Trail Racing – An Exploratory Data Analysis

Reading Time: 6 minutes

In this article I’ll cover how to do the following with Python:

  • Scraping past race results from the web using Requests and Beautiful Soup libraries
  • Prepare and clean the data for analysis
  • Visualize results with the Matplotlib and Seaborn libraries
  • Set an audacious race goal (no need for Python here!)

This year I signed myself up for 25km distance of the Whistler Alpine Meadows trail race, located in the stunning scenery around Whistler BC.  Runners can choose from four distances; 12km, 25km, 55km or a monster 110km.  I’ve run a few road races from 5k up to a full marathon, but I’ve never raced a 25km on technical trails with an insane vertical of 1500m!  Yikes!  For training motivation, I would like to set a wholly unreasonable goal for myself.  Seems like a good chance to use some newly acquired Python skills to pull together and analyze some past race data from the web.

Web scraping past race results

Coast Mountain Trail Series, the race organizers, post all past race results.  I’m going to use that to download the data for the 25km distance of the 2016 and 2017 WAM races.  But instead of manually copying and pasting the data into a file for analysis, I’m going to use the terrific Requests package and Beautiful Soup package in Python, designed specifically for extracting data from websites.  Let’s first import the packages we need

import numpy as np # matrix functions
import pandas as pd # data manipulation
import requests # http requests
from bs4 import BeautifulSoup # html parsing

Next, I’ll want to define a function to extract a table of results from webpage.  This function uses the get function to retrieve the webpage, then creates a BeautifulSoup object and extracts the html table containing the results.  Finally we convert to a dataframe.

def read_results(url):
    res = requests.get(url) 
    soup = BeautifulSoup(res.content,'lxml') 
    table = soup.find_all('table')[0]  
    df = pd.read_html(str(table)) 
    return pd.DataFrame(df[0]) 

Let’s use our new function to extract the 2016 and 2017 results.

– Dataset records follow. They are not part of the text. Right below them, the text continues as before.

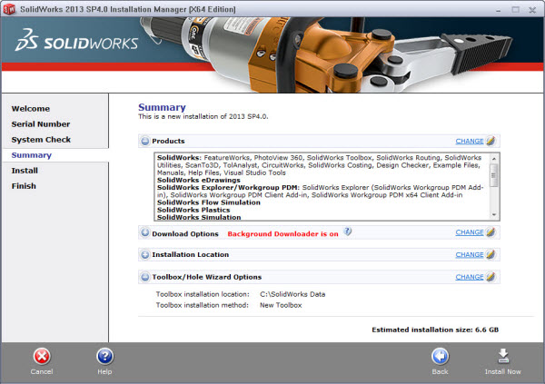The height and width of the screenshot is (384, 545).
Task: Open the System Check step
Action: [x=41, y=140]
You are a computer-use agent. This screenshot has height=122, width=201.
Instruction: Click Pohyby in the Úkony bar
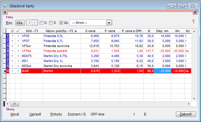56,114
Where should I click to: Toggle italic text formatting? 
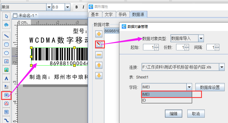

url = "http://www.racesplitter.com/races/204FD653A" # 2016 data
df_2016 = read_results(url)

url = "http://www.racesplitter.com/races/EC4DC29E6" # 2017 data
df_2017 = read_results(url)
Prepare and clean the data

For ease of analysis, I’ll complete a couple of other steps to prepare the data.  I’ll add a ‘Year’ field to indicate which year’s race each result is from and then concatenate the two tables into a single result table.  Next, the time format is a bit awkward, so I’d like to convert to minutes to make plotting and calculations easier.  Finally, I’ll save a local copy of the data, so I can be sure to be able to reproduce the analysis at a later date.

df_2016['Year'] = 2016
df_2017['Year'] = 2017

df = pd.concat([df_2016, df_2017]) # combine the two dataframes

def convert_to_minutes(row):
    return sum(i*j for i, j in zip(map(float, row['Time'].split(':')), [60, 1, 1/60]))
df['Minutes'] = df.apply(convert_to_minutes, axis=1) # add a minutes field

df.to_csv('WAM Results.csv') # save a local copy of the data

Luckily the dataset is nice and ‘clean’, there are no missing values or mis-coded fields to contend with so there isn’t any more data preparation to do before analysis.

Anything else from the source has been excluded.